Records from a data collection
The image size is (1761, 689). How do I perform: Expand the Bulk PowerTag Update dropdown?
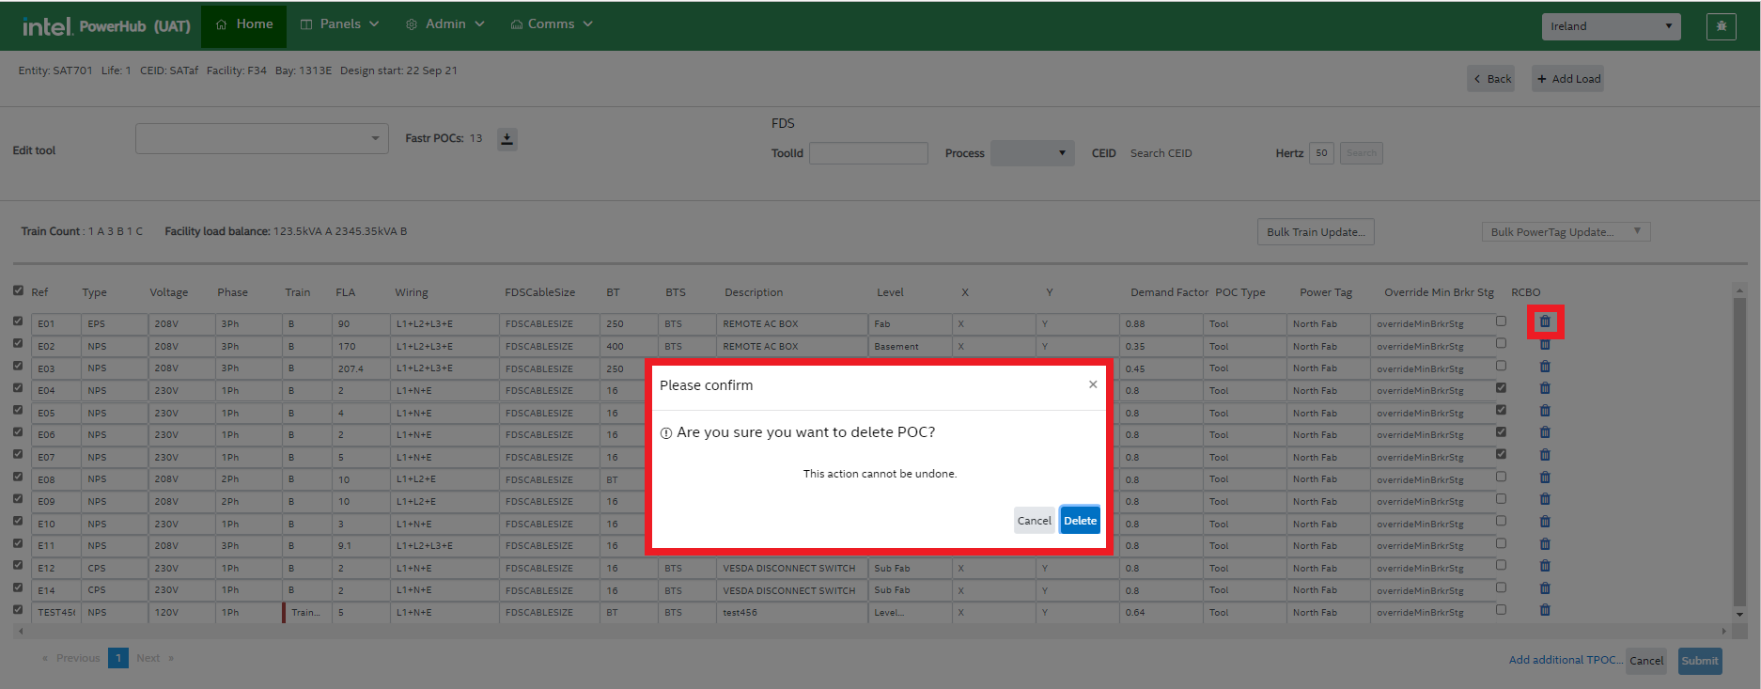coord(1565,232)
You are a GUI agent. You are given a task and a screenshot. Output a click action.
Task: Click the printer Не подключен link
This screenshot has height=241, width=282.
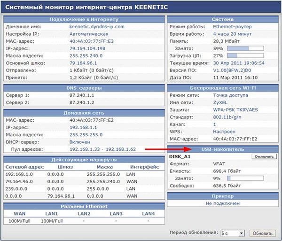(x=222, y=203)
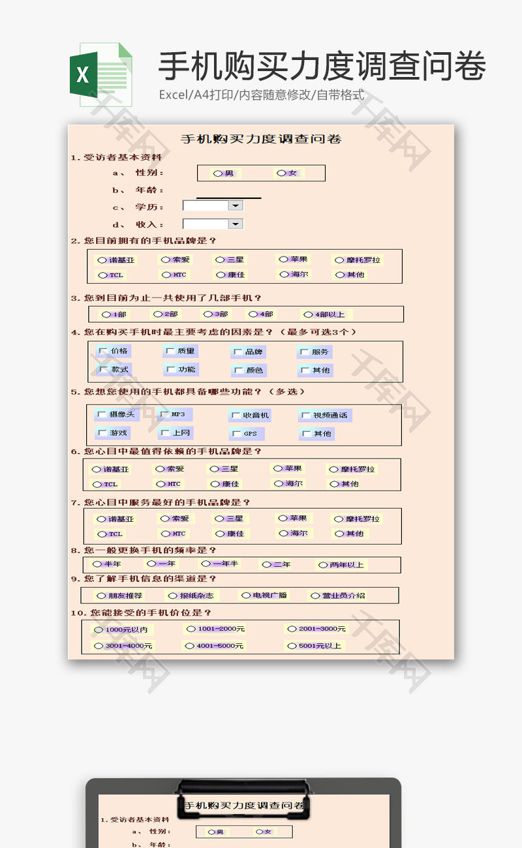This screenshot has height=848, width=522.
Task: Tick the 品牌 checkbox in question 4
Action: 238,352
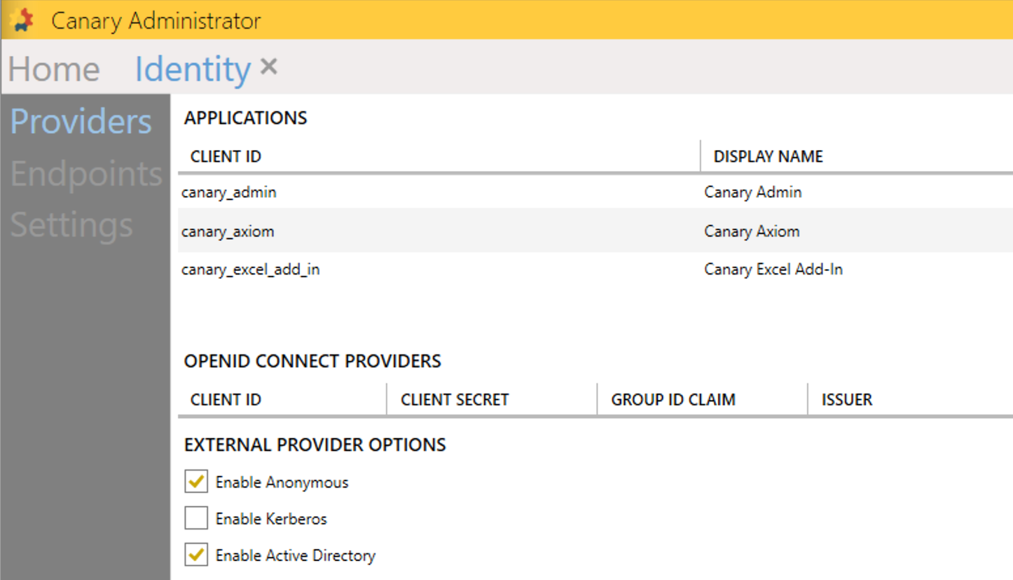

# Instructions for the task
All of the lines above should be printed exactly, minus the pictures.

# Response
The image size is (1761, 689). How do I perform: Expand the Bulk PowerTag Update dropdown?
coord(1565,232)
You are a GUI agent. You are given a task and a screenshot. Output a click action.
Task: Click the printer Не подключен link
This screenshot has height=241, width=282.
(x=222, y=203)
This screenshot has height=848, width=522.
Task: Tick the 品牌 checkbox in question 4
Action: 238,352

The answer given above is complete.